Tel-Aviv - Novos relatos de abusos de israelenses que participaram da ofensiva de 22 dias sobre a faixa de Gaza, publicados ontem, revelam que as tropas foram motivadas por rabinos do Exército a travarem uma “guerra religiosa”. E que o comando determinou uso de grande poder de fogo em nome do reforço da segurança dos soldados.
Mas as declarações divulgadas pelo jornal “Haaretz” narram também episódios de preocupação humanitária, como a ordem de um comandante para seus subordinados dobrarem os cobertores que usaram e limparem a casa onde se instalaram em Gaza, na operação que teve mais de 1.400 mortos palestinos e 13 israelenses.
As informações são trechos da transcrição de um debate, em 13 de janeiro, de formandos na Academia Militar de Oranim que lutaram em Gaza. Elas apontam que o encontro foi proposto por um diretor da instituição, Danny Zamir - que depois se disse “chocado” pelas narrativas e relatou os abusos a seus superiores. Após a divulgação de mortes de civis desarmados e vandalismo contra casas de palestinos anteontem, o governo anunciou a abertura de uma investigação.

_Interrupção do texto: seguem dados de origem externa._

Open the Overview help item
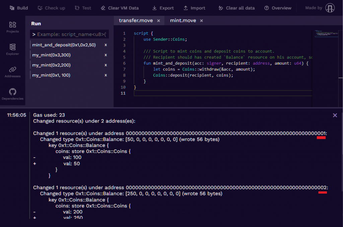This screenshot has height=227, width=343. pos(278,8)
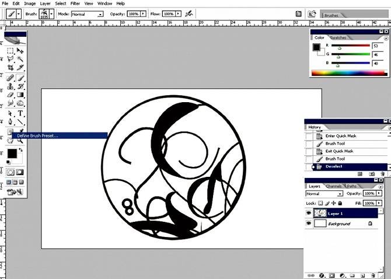391x279 pixels.
Task: Open the brush Mode dropdown
Action: tap(88, 13)
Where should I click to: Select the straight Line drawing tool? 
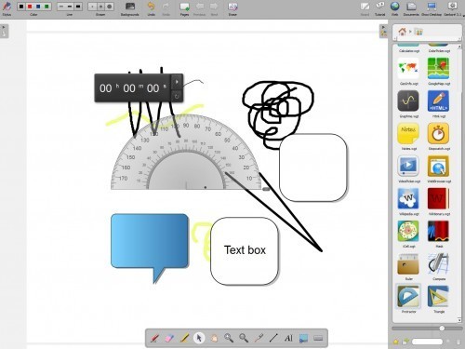273,338
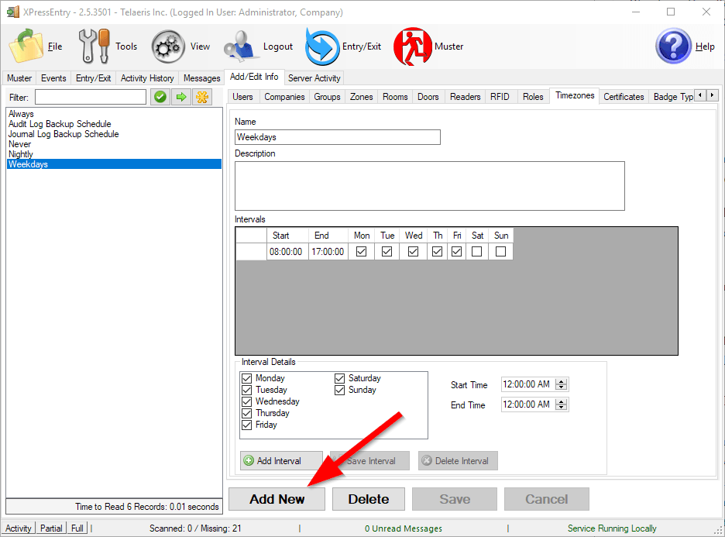Click the Logout user icon
The image size is (725, 537).
[241, 46]
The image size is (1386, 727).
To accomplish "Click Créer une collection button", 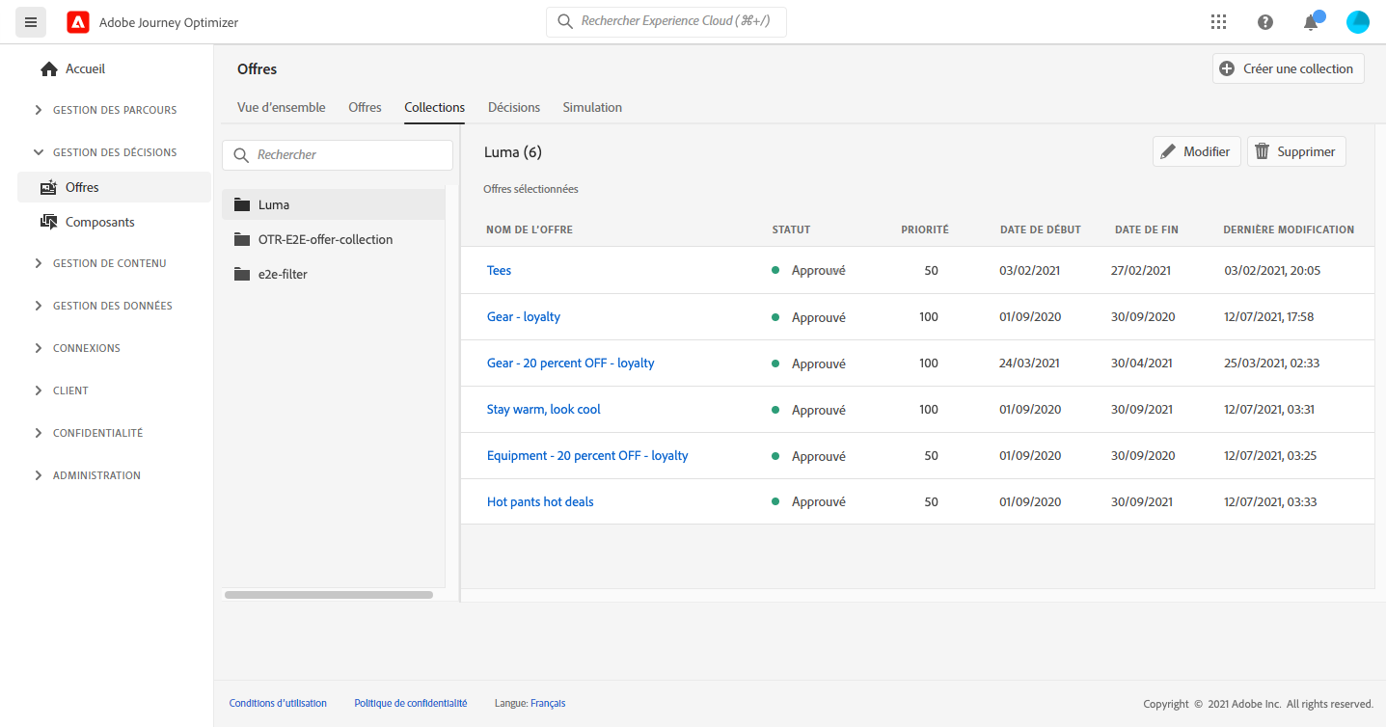I will [1288, 68].
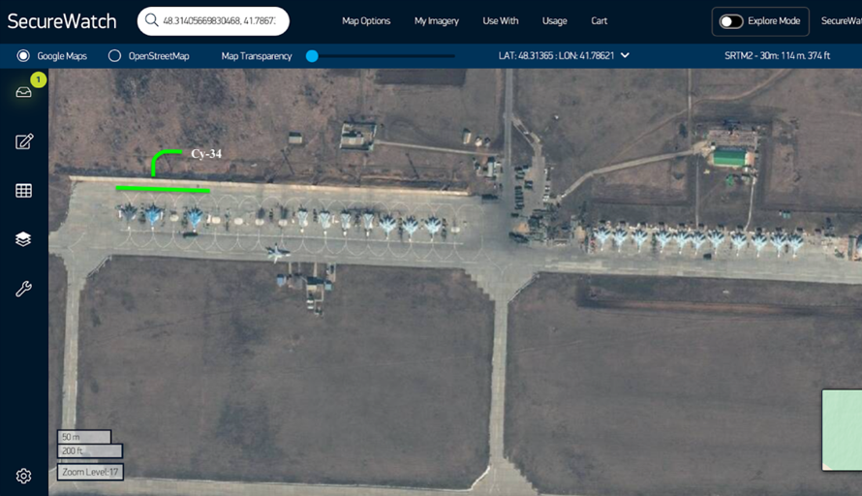Select the OpenStreetMap radio button

[x=114, y=56]
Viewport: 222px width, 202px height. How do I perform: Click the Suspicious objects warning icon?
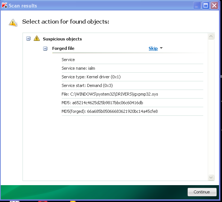click(37, 39)
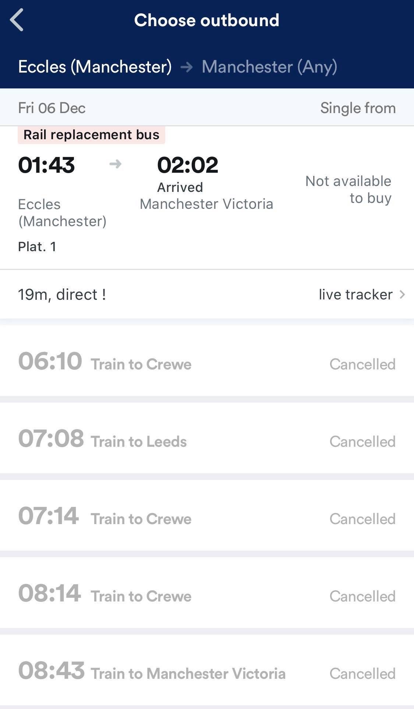Screen dimensions: 414x709
Task: Tap the 19m, direct journey info
Action: pyautogui.click(x=62, y=295)
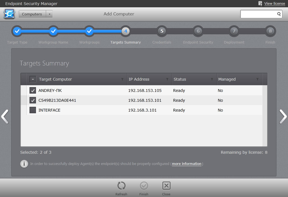Open the IP Address column filter
Screen dimensions: 288x197
click(x=167, y=80)
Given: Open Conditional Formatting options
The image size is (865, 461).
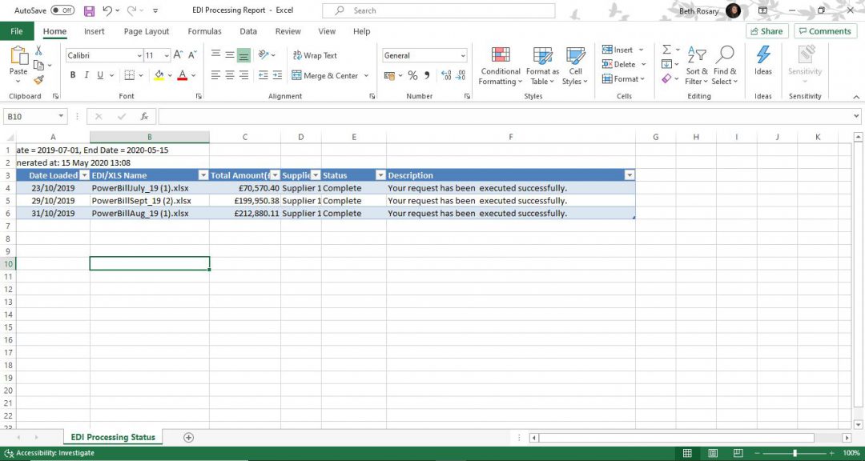Looking at the screenshot, I should point(500,66).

“A discussão é necessária porque foi uma ação de guerra excepcional na história militar de Israel, determinando novos códigos éticos para o Exército e para o país como um todo”, declarou Zamir antes de passar a palavra aos combatentes (tratados por pseudônimos).
Ram, um comandante de patrulha, relatou “uma grande diferença” entre as mensagens das autoridades educacionais e do rabinato do Exército.

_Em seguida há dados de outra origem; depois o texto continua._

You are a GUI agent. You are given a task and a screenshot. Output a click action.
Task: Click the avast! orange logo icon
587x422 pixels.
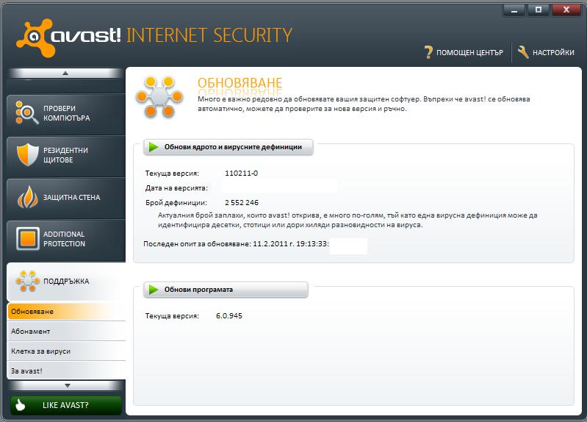(35, 37)
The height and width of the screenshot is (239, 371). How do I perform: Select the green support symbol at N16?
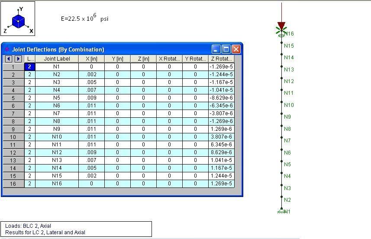(281, 31)
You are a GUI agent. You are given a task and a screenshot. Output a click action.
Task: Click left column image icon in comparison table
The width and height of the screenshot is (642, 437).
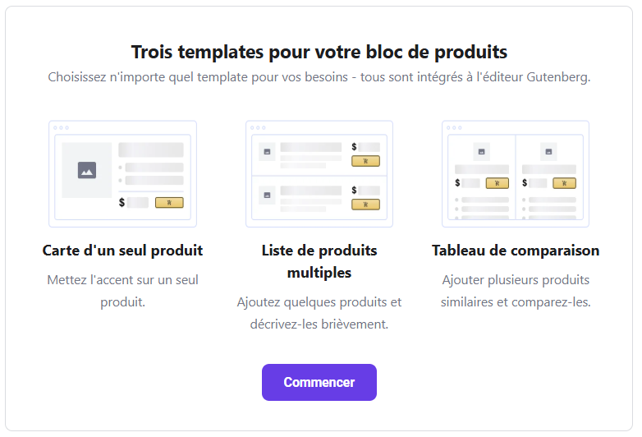(x=482, y=151)
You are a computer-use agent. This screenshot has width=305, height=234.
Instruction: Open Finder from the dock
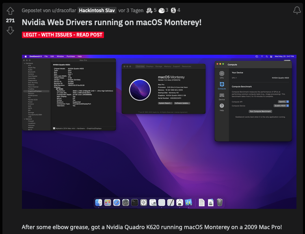[x=98, y=202]
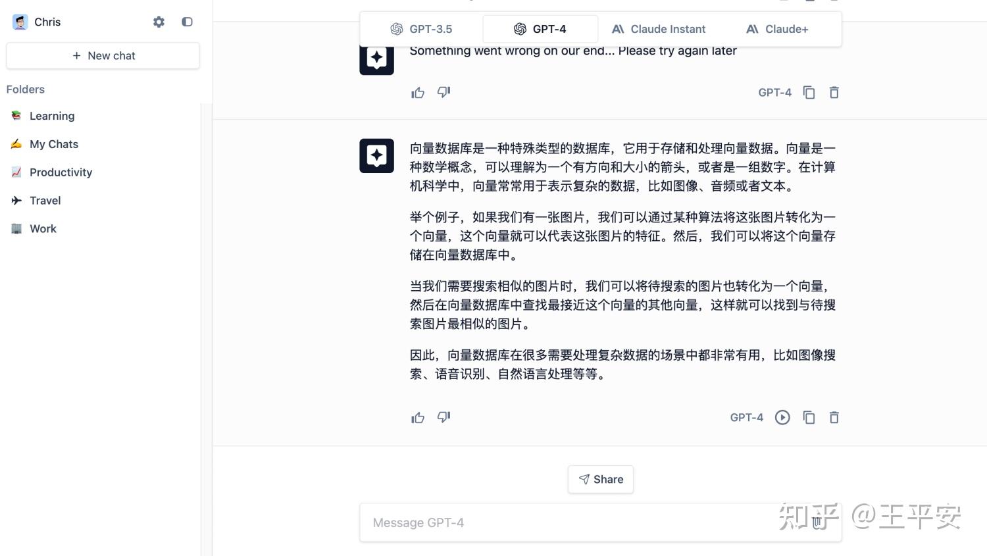Thumbs down the error response
Image resolution: width=987 pixels, height=556 pixels.
pyautogui.click(x=443, y=92)
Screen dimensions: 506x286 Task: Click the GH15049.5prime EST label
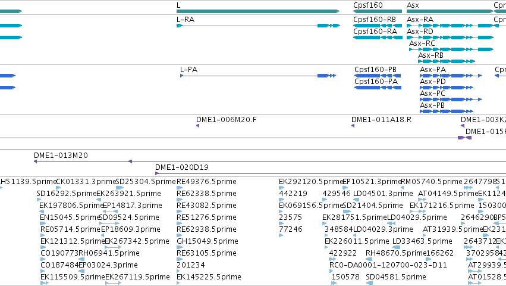point(208,241)
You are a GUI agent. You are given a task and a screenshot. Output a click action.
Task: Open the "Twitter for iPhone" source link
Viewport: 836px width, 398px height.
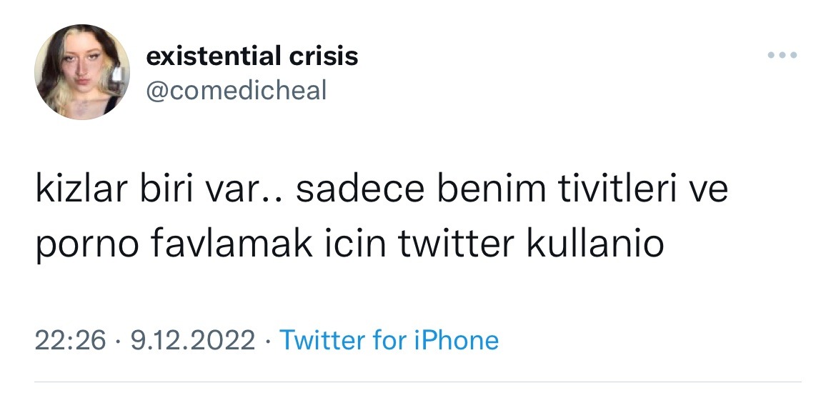[x=389, y=340]
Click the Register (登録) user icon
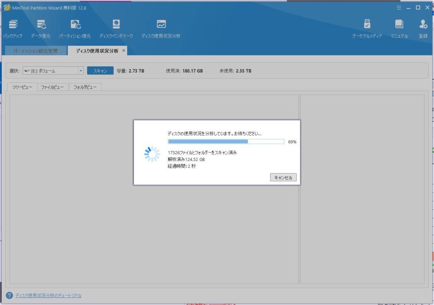The image size is (434, 305). coord(423,24)
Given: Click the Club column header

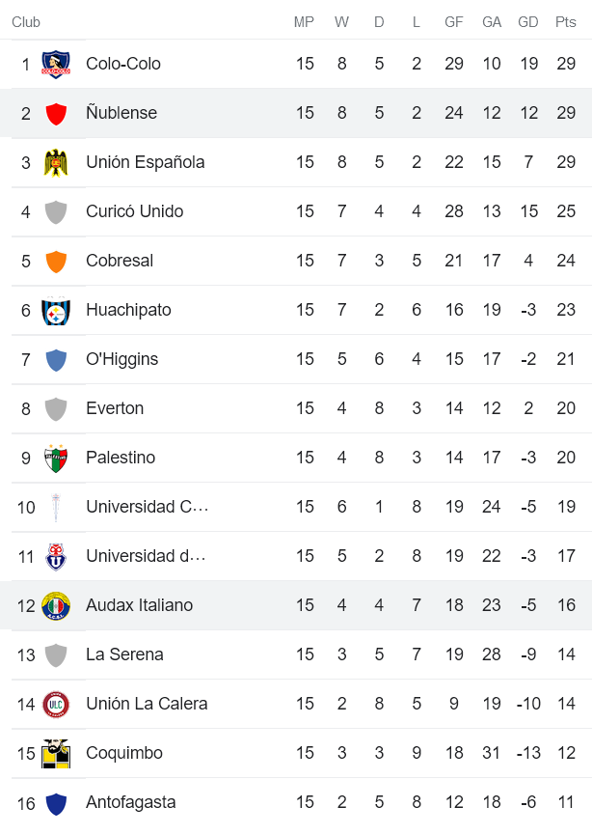Looking at the screenshot, I should tap(26, 22).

Ele disse que buscava ressaltar que o objetivo era impedir o lançamento de foguetes contra Israel e que nem todos os habitante de Gaza eram do Hamas. Mas a orientação dos religiosos, disse, era: “Somos o povo judeu, chegamos a esta terra por milagre. Deus nos trouxe até aqui e agora precisamos lutar para expulsar os gentios que interferem com nossa conquista desta terra santa”.